Co do zaczynania zdania od spójników- wygląda na to żę masz rację; jednak wciąż jest to niepoprawne stylistycznie.
http://poradnia.pwn.pl/lista.php?id=10767
[edytowane 3/12/2011 od Gabryel]
[edytowane 3/12/2011 od Gabryel]
Obraźliwie? Bo to ja sobie drwie, 'Gabrysiuje', wymyślam teorię na temat słąbych genów, zarzucam brak pojęcia w temacie, piszę innym żeby 'lepiej się nie wypowiadali' i używam takich szczeniackich tekstów jak 'żal'?! Rozumiem że macie tu swoje kółko wzajemnej adoracji, ale jeśli ktoś wykracza poza granice polemiki, to na pewno nie jestem to ja- otóż chyba ze wszystkich udzielających się w tym temacie to właśnie ja piszę najbardziej na temat. Policz sobie posty Bellis w których tylko i wyłącznie próbowała mi dogryźć.

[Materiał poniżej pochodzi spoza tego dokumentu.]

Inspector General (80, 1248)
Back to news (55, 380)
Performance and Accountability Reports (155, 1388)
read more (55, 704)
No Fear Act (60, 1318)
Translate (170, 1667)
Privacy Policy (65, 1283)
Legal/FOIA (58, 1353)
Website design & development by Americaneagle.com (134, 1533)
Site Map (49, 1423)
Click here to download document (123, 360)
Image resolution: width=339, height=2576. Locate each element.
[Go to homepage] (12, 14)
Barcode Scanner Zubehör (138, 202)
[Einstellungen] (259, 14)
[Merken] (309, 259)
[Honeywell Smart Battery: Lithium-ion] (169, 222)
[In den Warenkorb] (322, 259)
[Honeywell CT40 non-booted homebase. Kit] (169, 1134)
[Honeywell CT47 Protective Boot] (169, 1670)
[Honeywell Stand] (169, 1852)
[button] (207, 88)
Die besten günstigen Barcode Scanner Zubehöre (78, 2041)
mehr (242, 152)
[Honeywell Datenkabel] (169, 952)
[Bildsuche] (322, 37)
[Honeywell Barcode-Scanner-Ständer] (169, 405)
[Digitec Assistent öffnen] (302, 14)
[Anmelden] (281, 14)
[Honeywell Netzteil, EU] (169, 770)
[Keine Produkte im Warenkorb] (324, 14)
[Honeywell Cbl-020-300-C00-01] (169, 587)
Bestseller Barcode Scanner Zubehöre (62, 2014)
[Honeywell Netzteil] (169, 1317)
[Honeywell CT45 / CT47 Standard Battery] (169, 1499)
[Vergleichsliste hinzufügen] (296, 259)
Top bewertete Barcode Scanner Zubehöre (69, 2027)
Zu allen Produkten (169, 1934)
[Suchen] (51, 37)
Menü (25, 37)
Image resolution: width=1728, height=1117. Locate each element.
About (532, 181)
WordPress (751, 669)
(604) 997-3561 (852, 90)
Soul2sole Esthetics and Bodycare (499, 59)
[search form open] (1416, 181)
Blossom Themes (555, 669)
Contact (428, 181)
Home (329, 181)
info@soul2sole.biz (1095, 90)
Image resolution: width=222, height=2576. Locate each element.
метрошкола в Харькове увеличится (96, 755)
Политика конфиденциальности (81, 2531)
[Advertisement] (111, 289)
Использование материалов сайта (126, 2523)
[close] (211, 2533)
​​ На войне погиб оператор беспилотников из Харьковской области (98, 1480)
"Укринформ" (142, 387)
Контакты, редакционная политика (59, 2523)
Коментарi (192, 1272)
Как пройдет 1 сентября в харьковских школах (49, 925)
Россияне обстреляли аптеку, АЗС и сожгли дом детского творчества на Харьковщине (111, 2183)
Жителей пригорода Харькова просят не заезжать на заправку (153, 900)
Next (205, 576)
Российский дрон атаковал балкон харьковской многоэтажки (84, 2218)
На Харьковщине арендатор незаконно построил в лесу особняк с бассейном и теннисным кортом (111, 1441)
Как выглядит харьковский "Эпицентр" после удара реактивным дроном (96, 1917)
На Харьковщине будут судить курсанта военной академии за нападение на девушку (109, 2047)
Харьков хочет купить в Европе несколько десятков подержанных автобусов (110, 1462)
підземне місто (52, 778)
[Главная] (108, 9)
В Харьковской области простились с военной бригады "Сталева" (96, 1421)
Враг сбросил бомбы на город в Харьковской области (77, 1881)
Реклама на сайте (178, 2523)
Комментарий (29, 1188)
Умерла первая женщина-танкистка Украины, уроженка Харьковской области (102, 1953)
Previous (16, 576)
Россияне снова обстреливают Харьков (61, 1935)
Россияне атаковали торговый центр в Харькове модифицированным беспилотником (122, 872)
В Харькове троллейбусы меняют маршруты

Znowu podpadnę niektórym, ale cóż, muszę być w zgodzie ze swym sumieniem, a ono w tym przypadku jest zgodne z tą wypowiedzią Gabryela,
niestety i przykro mi, ale on w ostatnich wypowiedziach jest ironicznie, drwiąco obrażany :crash:
Co do zdrady -
nie zgadzam się na taryfę ulgową dla mężczyzn i usprawiedliwianie ich zdrad, a napiętnowanie tylko kobiet.
[edytowane 3/12/2011 przez an]
ania
Gabryel, jakkolwiek w tym temacie się z Tobą nie zgadzam, to dobrze ci radzę - daj sobie spokój. Na tym forum panuje matriarchat a ty stąpasz po cienkim lodzie. Sam miałem kiedyś podobną dyskusję, tyle że o uwarunkowaniach płciowych na rodzaj wykonywanej pracy i wierz mi, do niczego to nie prowadzi.